Our second "fish" dish was Lobster with matchsticks of butternut squash, salsify, mango, and "jus de presse." The last I take to refer to grape "juice" runoff from the wine-making process. Of the evening's presentations this was the one that is most dramatic and astounding, and the lobster was stunning. Ducasse takes foodstuff's seriously. The flavors were complex and pungent, although in contrast to the other dishes dripping with essence, this plate felt forced. I relished the contrasting tastes - and this was no Alinea on the Seine - but it seemed beyond Alain's range.

My meat course returned to the core of the Ducasse style, "Dry Aged Prime "Cote de Boeuf," Glazed Short Ribs, and a contrast of carrots" (balled and chopped). The Cote de Boeuf (ribeye) is beef squared. It is either to its credit or disadvantage that, with the exception of a dusting of pepper, it lies nude. This is not beef so tender that one can carve with a butter knife, neither does it have the charred remains of great steakhouse cuts. Chefs Ducasse and Esnault are testing us - are we really carnivores, or is beef a delivery system for A-1. At present short ribs seem as popular as foie gras, a chef's delight. I expected to be shocked, teased, and challenged, instead I was pleased. I admire the commitment to quality, but when my plate was cleared I had been eating beef and carrots. A trip to Lobel's (the red meat Tiffany where my mother shopped) could have provisioned meat of Alain's quality, and if I didn't screw up at the stove, I could replicate the plate in my jammies.

My wife lusts after rack of lamb, and so Lamb Rack "Au Sautoir" (sauteed) with a condiment of dried fruits and piquillos (sweet red peppers from the Pyrenees) with creamy quinoa was the inevitable selection. I second her choice. The lamb was pure, distinctive without being gamy, and the peppers and fruits added an interest less evident in my beef. One could eat the rack naked or in an exotic autumnal clothing. Quinoa is today's faro, or is it the reverse? Placing quinoa on the plate was, well, a bit nutty. Not terribly misguided, but I wished for ravishing Franco-spuds.
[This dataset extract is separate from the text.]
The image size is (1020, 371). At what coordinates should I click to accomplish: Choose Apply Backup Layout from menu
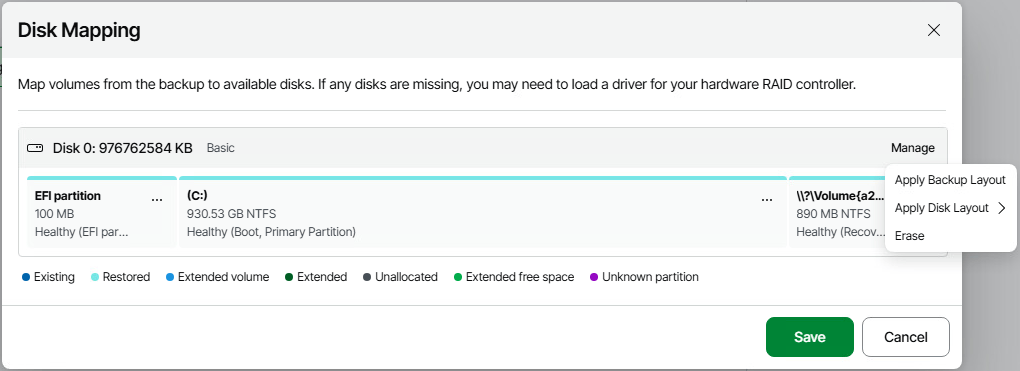950,180
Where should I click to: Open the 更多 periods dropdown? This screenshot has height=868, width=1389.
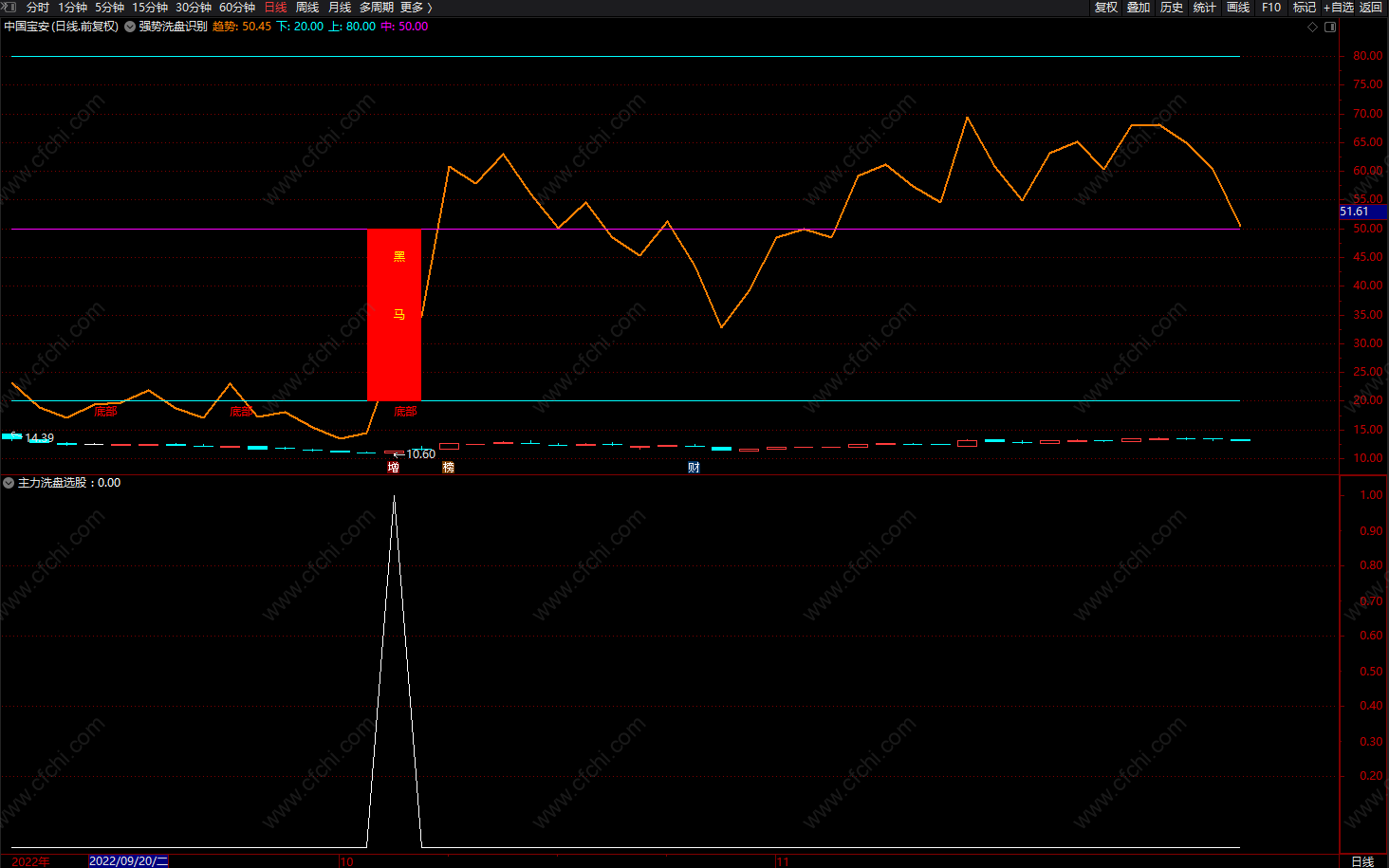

Ah, dessert. One stunner: the Pear soufflé with Bartlett compote, "beurre salé"/caramel ice cream. I admire chefs who include bitter tastes in their culinary palette, and a burnt caramel ice cream (the way that beurre salé is typically prepared) has evokes a sweet bitterness. My wife was not so charmed by the custard as I, but it added a complexity to a soufflé that demonstrated the chef's finesse, but was not haunting. The burnt caramel demanded notice. I choose different arrangements of pear and caramel to explore the splendor of this post-classic composition.

The second dessert, a white chocolate box with roasted pineapple, soft vanilla biscuit, and coconut/lime sorbet reveals what happens when a restaurant that strives for simplicity attempts elaboration. I'm not sure if Pierre Gatel is still the pastry chef (he is not mentioned on the webpage - but was in a 2004 press release), but this experiment in contrast didn't work. The mix of tastes was a bit of mess, and the dish, pretty as presented, was not comfortable to consume. Few desserts are really horrid - add enough sugar and everything goes down smoothly - but this box was too precious for a restaurant that hides its cunning.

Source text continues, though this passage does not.